▸ **Record set**
+-------+
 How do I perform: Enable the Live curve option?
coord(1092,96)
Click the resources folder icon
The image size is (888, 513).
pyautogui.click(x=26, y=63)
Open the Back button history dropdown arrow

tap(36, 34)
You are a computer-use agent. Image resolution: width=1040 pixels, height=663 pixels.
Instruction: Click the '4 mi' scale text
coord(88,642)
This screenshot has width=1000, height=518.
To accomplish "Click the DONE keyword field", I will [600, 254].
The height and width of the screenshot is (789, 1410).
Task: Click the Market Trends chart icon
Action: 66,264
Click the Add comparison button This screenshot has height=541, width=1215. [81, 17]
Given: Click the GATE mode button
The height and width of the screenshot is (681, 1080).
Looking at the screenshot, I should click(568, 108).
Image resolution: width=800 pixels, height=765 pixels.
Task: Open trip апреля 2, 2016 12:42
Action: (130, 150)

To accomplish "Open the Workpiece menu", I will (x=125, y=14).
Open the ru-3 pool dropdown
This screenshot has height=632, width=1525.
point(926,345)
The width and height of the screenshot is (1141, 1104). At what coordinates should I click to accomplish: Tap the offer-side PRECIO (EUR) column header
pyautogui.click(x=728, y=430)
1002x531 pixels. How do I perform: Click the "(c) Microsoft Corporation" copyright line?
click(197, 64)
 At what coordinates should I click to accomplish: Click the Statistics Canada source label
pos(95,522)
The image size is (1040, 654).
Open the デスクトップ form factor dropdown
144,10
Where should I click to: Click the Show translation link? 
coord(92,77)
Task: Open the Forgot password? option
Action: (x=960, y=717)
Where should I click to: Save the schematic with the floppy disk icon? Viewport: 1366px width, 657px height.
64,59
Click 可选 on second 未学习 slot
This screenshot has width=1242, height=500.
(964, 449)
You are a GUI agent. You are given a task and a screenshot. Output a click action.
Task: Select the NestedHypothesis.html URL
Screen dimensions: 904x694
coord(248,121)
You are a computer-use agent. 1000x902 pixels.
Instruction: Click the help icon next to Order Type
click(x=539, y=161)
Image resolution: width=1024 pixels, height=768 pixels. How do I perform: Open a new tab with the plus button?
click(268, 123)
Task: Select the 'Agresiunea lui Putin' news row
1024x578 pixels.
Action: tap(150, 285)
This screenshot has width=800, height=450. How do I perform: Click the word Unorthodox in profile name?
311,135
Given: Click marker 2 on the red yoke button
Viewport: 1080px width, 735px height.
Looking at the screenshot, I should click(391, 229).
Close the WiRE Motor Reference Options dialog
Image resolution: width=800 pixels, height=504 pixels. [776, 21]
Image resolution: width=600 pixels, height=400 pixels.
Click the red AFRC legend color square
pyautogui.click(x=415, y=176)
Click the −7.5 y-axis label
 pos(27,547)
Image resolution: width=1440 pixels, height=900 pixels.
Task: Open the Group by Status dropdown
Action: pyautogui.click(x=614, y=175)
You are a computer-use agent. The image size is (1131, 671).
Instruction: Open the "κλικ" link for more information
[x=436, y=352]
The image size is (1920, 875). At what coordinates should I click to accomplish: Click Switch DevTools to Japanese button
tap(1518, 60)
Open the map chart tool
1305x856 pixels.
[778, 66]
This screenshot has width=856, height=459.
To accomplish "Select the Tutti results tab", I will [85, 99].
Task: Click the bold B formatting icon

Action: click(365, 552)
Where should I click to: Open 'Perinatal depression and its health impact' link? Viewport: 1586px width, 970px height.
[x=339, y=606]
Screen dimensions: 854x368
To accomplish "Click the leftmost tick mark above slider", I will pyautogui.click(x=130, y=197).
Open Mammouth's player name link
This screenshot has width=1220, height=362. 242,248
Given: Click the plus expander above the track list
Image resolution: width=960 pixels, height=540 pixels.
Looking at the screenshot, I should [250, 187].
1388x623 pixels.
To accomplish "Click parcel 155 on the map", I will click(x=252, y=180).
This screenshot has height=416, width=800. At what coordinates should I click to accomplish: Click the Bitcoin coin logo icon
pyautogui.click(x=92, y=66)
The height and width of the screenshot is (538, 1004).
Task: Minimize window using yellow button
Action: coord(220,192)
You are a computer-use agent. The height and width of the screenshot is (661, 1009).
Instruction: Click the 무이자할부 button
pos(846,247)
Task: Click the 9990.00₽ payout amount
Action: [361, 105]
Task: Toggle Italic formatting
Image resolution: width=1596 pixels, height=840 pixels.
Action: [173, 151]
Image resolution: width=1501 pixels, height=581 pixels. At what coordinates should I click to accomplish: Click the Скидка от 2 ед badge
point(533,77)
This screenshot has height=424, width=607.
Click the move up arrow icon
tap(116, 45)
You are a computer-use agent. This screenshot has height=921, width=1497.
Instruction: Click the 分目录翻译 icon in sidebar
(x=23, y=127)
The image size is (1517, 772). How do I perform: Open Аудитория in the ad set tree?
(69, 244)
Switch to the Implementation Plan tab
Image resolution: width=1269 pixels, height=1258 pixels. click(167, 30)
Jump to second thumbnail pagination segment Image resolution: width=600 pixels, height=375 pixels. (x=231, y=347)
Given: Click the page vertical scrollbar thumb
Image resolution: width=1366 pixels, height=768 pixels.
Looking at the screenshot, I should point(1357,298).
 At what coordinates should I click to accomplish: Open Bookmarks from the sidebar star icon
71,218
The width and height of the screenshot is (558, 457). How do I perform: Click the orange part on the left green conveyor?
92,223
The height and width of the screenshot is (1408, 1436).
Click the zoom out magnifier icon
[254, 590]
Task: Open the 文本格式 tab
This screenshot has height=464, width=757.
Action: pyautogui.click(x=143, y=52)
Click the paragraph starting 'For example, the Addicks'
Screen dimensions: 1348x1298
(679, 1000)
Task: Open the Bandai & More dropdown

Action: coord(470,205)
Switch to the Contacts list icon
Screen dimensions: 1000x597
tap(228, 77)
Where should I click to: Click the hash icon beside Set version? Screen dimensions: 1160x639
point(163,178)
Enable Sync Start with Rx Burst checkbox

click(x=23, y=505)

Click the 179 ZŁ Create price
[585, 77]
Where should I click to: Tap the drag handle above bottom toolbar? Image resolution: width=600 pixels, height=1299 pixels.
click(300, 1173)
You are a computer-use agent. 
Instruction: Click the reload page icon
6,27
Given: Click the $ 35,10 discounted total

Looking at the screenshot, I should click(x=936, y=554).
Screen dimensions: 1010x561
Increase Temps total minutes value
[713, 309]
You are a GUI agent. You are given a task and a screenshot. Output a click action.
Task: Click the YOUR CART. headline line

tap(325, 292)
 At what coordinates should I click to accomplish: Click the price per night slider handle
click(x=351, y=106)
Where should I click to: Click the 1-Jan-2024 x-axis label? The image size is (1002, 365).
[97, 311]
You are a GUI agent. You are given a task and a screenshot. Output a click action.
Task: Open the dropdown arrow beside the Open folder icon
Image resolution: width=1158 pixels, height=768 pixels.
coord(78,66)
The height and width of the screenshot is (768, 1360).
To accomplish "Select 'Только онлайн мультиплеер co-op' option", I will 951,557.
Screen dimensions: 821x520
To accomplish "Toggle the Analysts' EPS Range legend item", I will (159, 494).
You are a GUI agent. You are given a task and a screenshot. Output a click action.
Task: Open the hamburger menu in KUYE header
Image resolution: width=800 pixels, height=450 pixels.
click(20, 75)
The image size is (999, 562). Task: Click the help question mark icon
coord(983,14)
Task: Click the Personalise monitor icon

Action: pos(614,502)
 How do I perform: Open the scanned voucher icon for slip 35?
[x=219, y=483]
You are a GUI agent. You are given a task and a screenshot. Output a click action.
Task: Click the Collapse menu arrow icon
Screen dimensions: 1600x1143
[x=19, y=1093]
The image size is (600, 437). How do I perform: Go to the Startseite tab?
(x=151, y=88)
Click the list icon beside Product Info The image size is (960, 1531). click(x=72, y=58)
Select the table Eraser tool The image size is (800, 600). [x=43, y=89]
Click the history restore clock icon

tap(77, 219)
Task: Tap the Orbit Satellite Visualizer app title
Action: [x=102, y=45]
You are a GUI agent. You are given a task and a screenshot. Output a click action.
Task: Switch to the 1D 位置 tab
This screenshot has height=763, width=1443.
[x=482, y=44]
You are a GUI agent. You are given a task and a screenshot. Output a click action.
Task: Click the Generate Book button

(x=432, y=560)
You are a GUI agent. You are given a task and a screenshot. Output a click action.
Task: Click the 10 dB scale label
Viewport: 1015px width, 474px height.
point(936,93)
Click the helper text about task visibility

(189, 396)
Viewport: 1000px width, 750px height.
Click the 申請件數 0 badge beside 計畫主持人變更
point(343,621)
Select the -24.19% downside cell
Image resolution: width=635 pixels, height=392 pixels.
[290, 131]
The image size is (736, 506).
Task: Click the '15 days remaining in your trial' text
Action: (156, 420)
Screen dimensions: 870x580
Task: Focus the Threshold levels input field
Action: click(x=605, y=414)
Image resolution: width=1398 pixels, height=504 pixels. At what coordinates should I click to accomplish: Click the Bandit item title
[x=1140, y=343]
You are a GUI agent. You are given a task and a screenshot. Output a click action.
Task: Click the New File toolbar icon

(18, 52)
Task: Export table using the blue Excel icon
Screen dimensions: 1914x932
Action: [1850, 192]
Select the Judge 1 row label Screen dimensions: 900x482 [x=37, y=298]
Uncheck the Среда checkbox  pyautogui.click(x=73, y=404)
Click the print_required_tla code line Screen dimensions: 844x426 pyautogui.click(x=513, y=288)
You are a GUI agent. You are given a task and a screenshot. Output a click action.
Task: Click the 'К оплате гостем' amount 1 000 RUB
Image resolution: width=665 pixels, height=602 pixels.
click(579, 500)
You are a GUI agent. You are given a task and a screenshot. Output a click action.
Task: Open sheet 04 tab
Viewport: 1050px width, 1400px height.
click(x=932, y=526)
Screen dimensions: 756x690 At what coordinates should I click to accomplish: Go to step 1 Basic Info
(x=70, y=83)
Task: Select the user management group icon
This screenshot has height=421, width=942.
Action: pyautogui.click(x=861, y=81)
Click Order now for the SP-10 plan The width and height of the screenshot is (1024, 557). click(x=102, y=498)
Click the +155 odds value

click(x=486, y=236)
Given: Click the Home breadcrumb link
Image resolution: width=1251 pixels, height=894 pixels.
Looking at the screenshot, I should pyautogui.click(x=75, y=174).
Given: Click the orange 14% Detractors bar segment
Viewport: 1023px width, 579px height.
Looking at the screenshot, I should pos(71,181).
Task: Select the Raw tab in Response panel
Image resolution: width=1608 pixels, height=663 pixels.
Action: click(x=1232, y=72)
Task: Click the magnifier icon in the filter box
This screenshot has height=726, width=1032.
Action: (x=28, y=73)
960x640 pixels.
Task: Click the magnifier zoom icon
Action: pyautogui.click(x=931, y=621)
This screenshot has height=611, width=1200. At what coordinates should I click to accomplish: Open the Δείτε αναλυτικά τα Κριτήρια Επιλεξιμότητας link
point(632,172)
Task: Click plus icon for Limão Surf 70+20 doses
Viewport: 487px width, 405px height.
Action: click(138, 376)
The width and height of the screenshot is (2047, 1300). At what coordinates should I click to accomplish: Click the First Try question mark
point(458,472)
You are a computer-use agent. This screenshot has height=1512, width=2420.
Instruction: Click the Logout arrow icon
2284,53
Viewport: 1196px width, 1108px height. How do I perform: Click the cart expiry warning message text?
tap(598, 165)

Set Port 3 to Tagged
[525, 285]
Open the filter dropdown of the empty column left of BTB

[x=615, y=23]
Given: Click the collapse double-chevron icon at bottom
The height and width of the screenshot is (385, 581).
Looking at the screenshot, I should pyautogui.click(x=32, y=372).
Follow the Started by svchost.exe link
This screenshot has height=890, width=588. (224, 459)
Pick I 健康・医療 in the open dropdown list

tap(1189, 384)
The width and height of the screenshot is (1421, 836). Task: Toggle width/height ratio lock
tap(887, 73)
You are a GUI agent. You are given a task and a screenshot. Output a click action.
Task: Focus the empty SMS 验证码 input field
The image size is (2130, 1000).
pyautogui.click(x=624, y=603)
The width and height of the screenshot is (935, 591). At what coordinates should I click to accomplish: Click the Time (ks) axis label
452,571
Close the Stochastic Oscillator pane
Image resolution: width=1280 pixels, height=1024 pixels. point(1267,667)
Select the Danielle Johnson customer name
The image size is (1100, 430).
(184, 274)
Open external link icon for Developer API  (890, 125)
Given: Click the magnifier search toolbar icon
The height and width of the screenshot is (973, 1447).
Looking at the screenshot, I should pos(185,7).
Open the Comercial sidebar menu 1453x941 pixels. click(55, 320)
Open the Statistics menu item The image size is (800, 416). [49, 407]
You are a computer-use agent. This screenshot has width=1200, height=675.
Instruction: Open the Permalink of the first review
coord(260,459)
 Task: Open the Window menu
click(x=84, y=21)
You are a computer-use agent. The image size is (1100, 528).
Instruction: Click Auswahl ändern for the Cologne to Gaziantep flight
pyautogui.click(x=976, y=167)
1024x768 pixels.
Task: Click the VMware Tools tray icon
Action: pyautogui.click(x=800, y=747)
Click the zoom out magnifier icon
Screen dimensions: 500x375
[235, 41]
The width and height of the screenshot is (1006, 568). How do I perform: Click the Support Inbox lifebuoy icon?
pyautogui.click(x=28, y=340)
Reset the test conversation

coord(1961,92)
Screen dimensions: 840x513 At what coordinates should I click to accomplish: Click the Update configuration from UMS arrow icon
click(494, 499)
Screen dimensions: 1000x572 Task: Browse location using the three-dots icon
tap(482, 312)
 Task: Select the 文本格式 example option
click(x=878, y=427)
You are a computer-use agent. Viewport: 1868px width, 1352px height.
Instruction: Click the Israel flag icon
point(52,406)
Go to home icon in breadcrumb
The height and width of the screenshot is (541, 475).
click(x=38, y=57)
+-------+
Using the entries shown above, reproduce verbatim the lines from the line bearing "Screen dimensions: 1600x1143" to the line bearing "Click the list", inclusive.

Screen dimensions: 1600x1143
[x=19, y=1093]
The image size is (600, 437). How do I perform: Go to the Startseite tab?
(x=151, y=88)
Click the list icon beside Product Info The image size is (960, 1531). click(x=72, y=58)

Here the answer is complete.